Legal Experts File Complaints about Widespread Rights Violations in Policing of ‘Occupy’ Movement 
 
Call on NYC, U.S. Justice Department, UN to Protect Protesters’ Rights 
 
(New York, NY, July 25, 2012) – The City of New York must take immediate action to correct the clear pattern of abusive policing of Occupy Wall Street protests, said legal experts in a complaint filed today with New York City authorities, the U.S. Department of Justice, and the United Nations. The complaint is based on a report providing in-depth documentation and legal analysis of widespread human rights violations in New York City’s treatment of Occupy protests over the past ten months.
 
“Recently, officers repeatedly yanked the broken collarbone of a protester as he begged them to stop hurting him. And just two weeks ago, a phalanx of officers removed a grandmother from a park for the ‘crime’ of knitting in a folding chair, arrested a man trying to help her leave, and then arrested another man filming the incident,” said Professor Sarah Knuckey, one of the report’s principal authors, who also witnessed these incidents. “These are just two of hundreds of examples we document in our report, demonstrating a pattern of abusive and unaccountable protest policing by the NYPD.”
 
This report is the first in a series by the Protest and Assembly Rights Project, a national consortium of law school clinics addressing the United States response to Occupy Wall Street.
 
In their 132-page report­Suppressing Protest: Human Rights Violations in the U.S. Response to Occupy Wall Street­the experts catalog 130 specific alleged incidents of excessive police force, and hundreds of additional violations, including unjustified arrests, abuse of journalists, unlawful closure of sidewalks and parks to protesters, and pervasive surveillance of peaceful activists. Yet, to date, only one police officer is known to have been disciplined for misconduct in the context of Occupy Wall Street policing.
 
“The excessive and unpredictable policing of Occupy Wall Street is one more example of the dire need for widespread reform of NYPD practices.
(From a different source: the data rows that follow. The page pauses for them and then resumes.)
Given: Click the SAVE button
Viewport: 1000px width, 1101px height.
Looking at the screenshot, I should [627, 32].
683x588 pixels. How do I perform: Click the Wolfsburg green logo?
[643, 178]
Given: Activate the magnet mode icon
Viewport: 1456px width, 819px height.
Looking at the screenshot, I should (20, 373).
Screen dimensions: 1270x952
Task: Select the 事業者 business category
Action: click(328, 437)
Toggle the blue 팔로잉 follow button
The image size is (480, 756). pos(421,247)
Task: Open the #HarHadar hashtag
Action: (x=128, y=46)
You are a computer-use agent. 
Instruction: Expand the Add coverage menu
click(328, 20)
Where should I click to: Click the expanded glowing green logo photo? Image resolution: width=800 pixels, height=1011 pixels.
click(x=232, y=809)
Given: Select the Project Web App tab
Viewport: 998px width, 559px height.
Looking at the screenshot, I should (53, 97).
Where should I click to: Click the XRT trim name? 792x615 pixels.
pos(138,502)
These violations are occurring against a backdrop of police infiltration of activist groups, massive stop-and-frisk activity in communities of color, and the surveillance of Muslims,” said Emi MacLean, a human rights lawyer and primary author of the report. “This report is a call to action.”
 
The report calls for urgent state action, including:
• The creation of an independent Inspector General for the NYPD;
• A full and impartial review of the city’s response to OWS;
• Investigations and prosecutions of responsible officers; and
• The creation of new NYPD protest policing guidelines to protect against rights violations.
 
If New York authorities fail to respond, the report calls for federal intervention.
 
“The U.S. response to the Occupy movement – which itself emerged as part of a wave of global social justice
protests­-is being closely watched by other governments,” said Professor Katherine Glenn, one of the
report’s principal authors. “In the face of this international attention, this report shows that New York
City’s response actually violates international law and, as such, sets a bad example to the rest of the world.
 
The city now has an opportunity to set this right through reforms that reflect just and accountable policing
practices.”
 
This report is the first in a series by the Protest and Assembly Rights Project. This report focuses on New York City, and was authored by the Global Justice Clinic (NYU School of Law) and the Walter Leitner International Human Rights Clinic (Fordham Law School). Subsequent reports will address the responses in Boston, Charlotte, Oakland, and San Francisco. Participating law clinics are at NYU, Fordham, Harvard,  Stanford, Rutgers-Newark, Charlotte, and Loyola-New Orleans.